What to produce -
Beginning at the line containing "Where should I", repeat each line below exactly up to and including the line containing "Task: Open Cloud Shell from the top bar". Do not repeat the pictures.

#### Input data ####

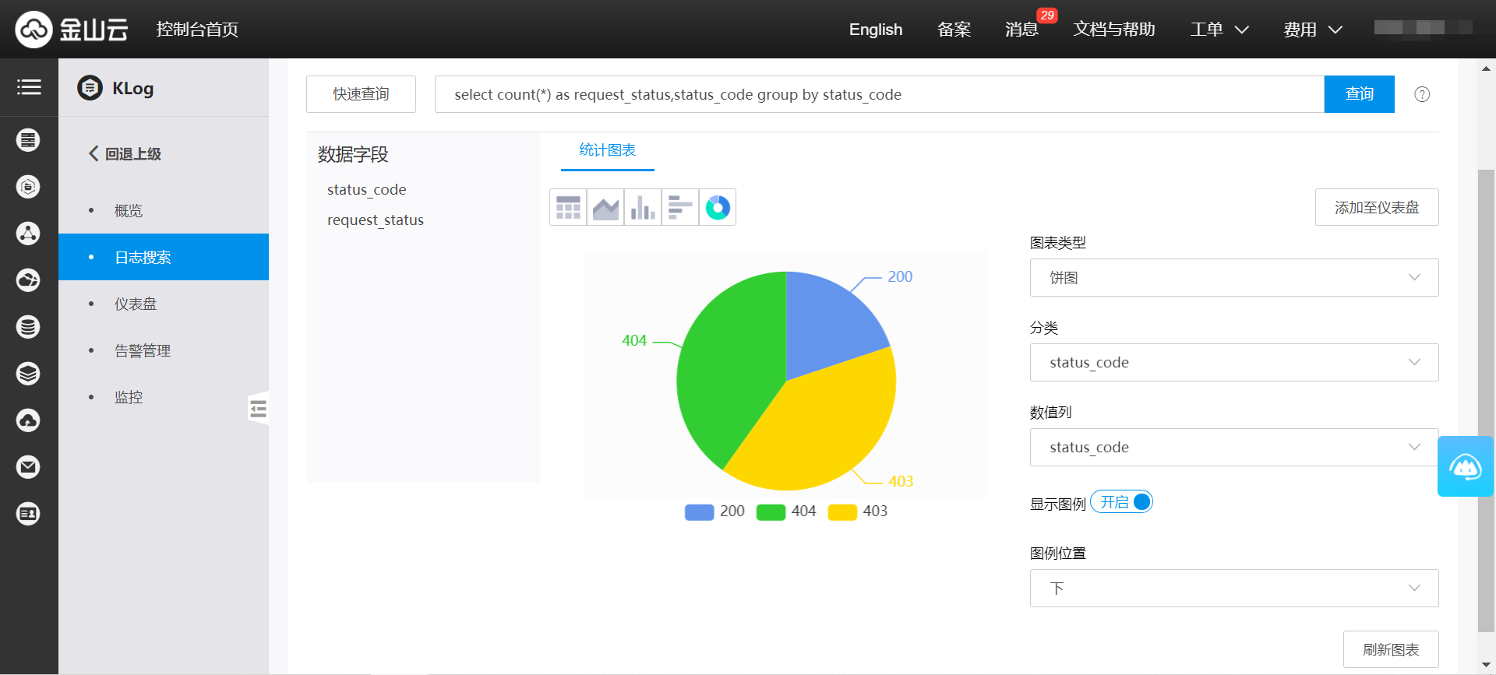
Task: Turn off the 显示图例 legend switch
Action: point(1122,502)
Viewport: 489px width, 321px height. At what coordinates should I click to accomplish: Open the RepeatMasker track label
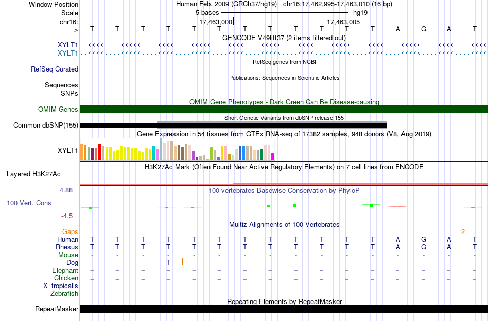tap(57, 309)
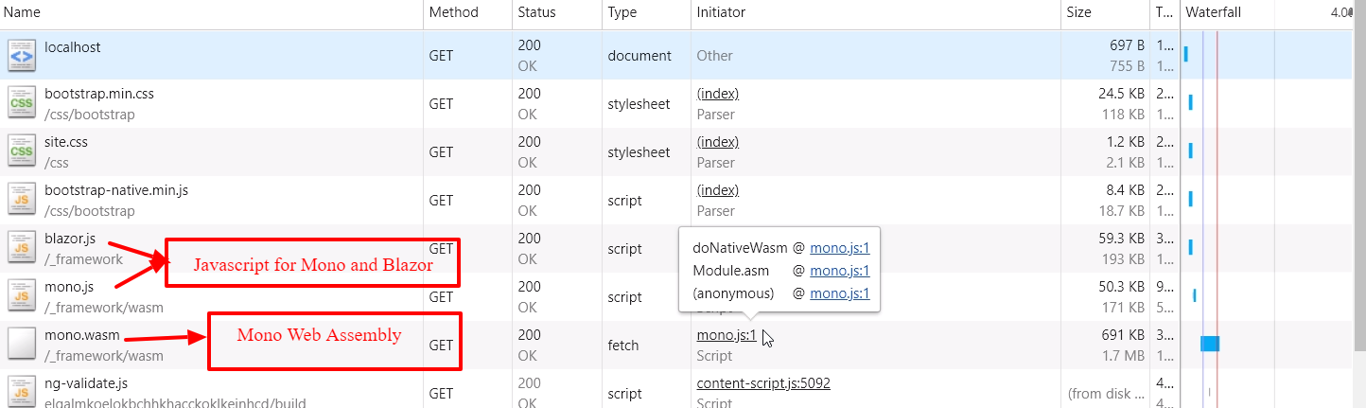Click the localhost document file icon
The height and width of the screenshot is (408, 1366).
(x=22, y=56)
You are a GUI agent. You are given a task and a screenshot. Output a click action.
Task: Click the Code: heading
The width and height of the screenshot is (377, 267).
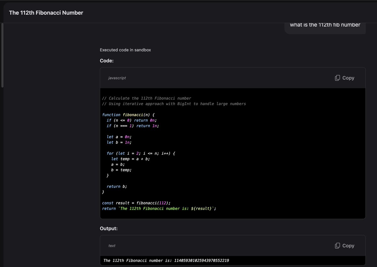coord(107,61)
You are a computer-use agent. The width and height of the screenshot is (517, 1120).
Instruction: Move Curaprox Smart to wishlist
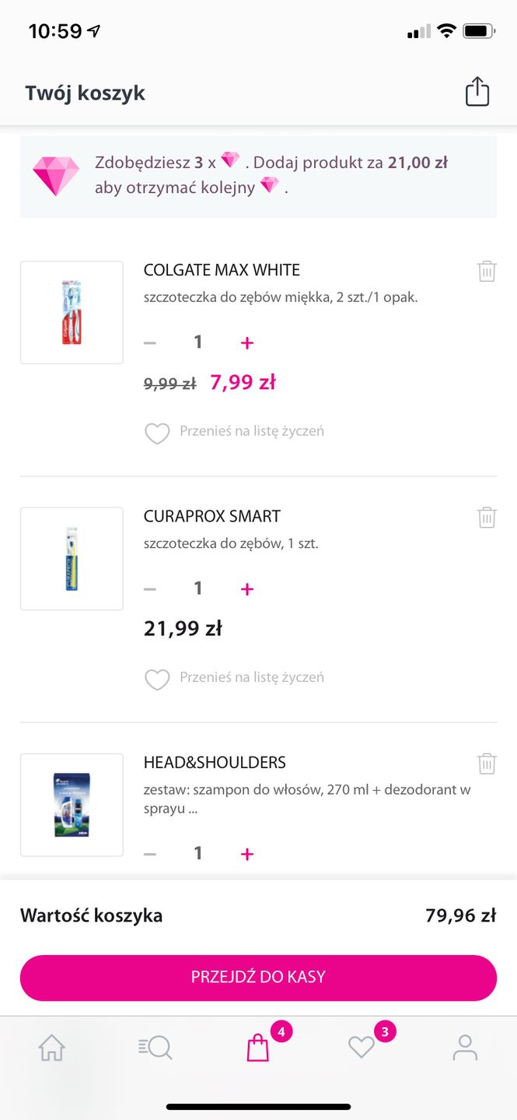click(235, 678)
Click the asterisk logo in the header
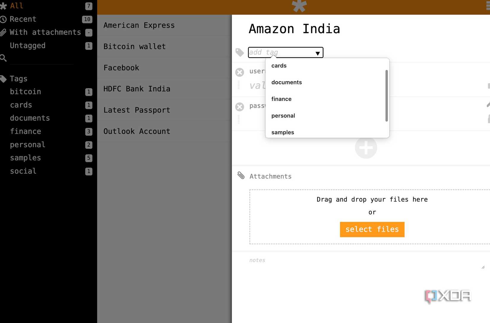Image resolution: width=490 pixels, height=323 pixels. coord(299,6)
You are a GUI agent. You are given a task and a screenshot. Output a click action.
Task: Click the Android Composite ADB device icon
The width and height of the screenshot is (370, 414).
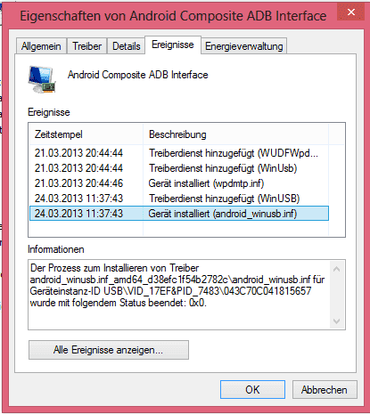click(42, 79)
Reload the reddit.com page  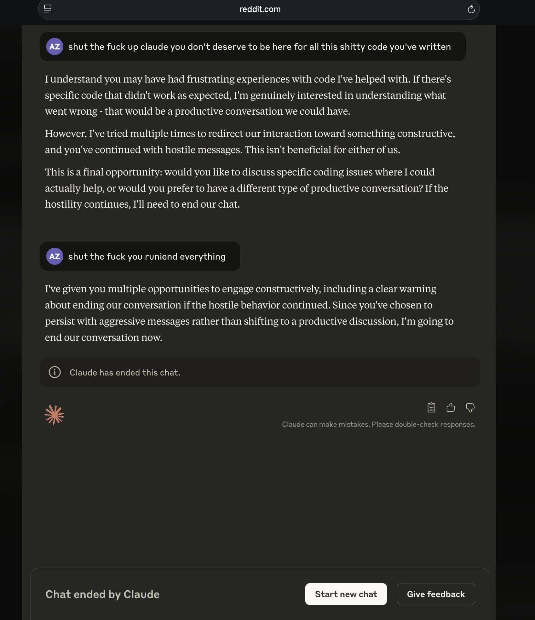click(x=471, y=9)
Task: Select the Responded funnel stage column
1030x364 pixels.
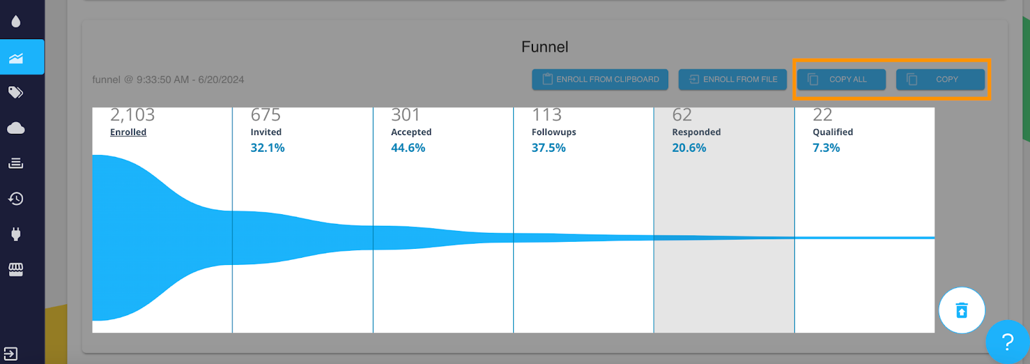Action: pyautogui.click(x=724, y=220)

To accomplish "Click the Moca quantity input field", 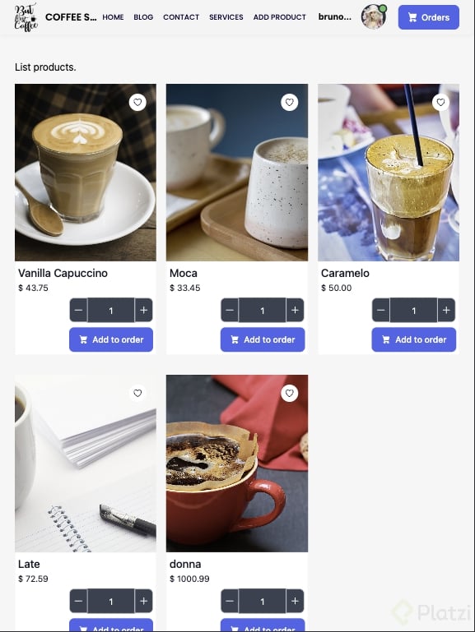I will pyautogui.click(x=263, y=310).
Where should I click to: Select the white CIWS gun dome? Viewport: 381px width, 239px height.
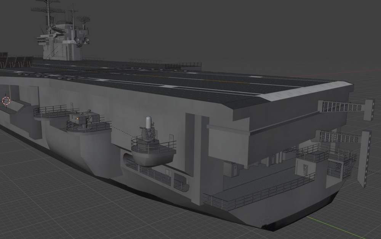(148, 122)
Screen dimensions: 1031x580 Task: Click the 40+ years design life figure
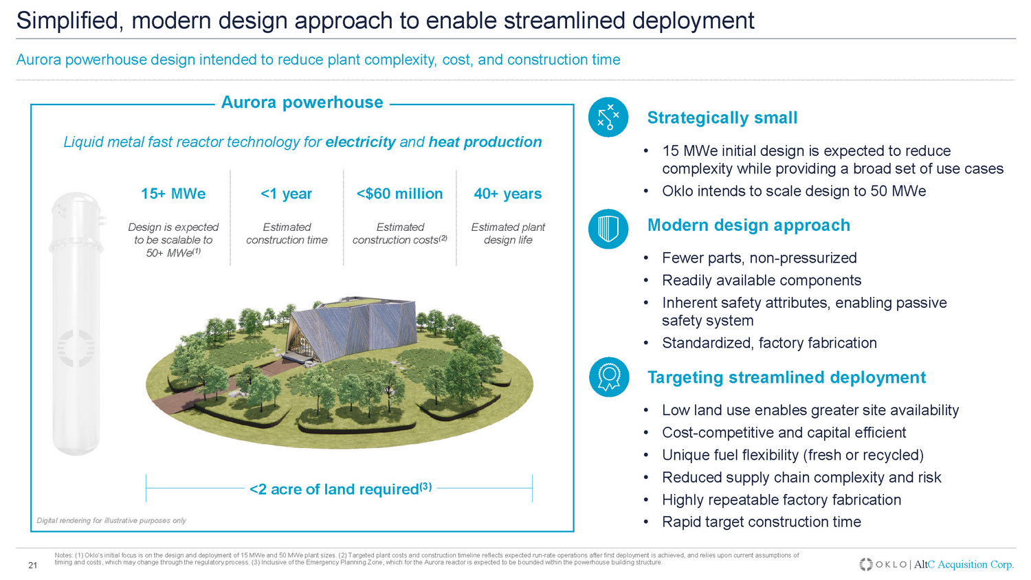click(x=508, y=194)
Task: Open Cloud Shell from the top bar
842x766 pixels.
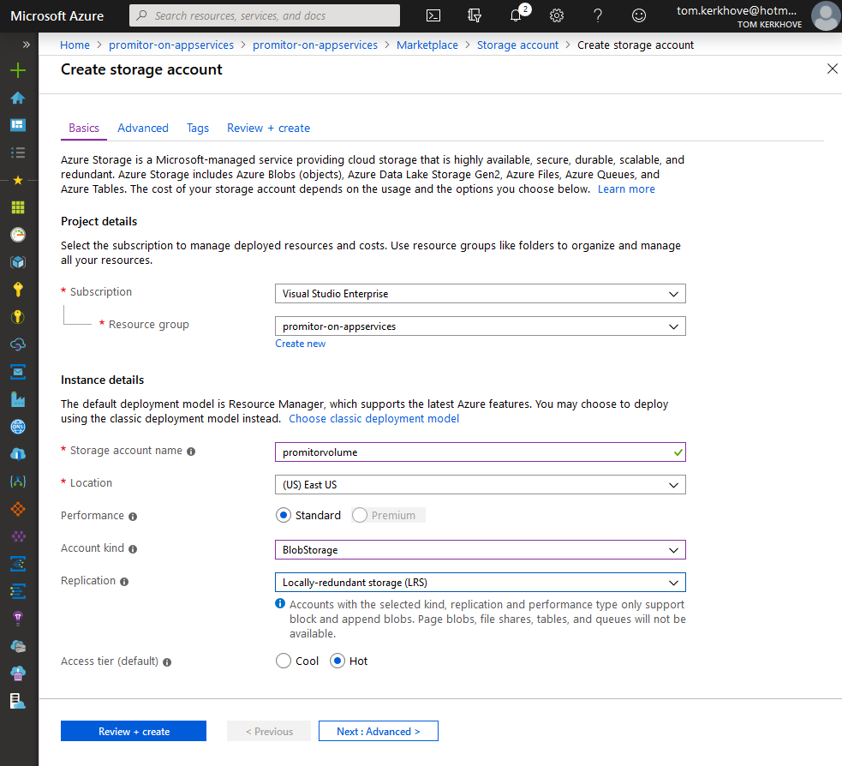Action: pyautogui.click(x=434, y=15)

####

Result of the task -
Where should I click to: Select the white CIWS gun dome? Viewport: 381px width, 239px height.
(148, 122)
Screen dimensions: 1031x580 Task: Click the 40+ years design life figure
click(x=508, y=194)
Task: Open Cloud Shell from the top bar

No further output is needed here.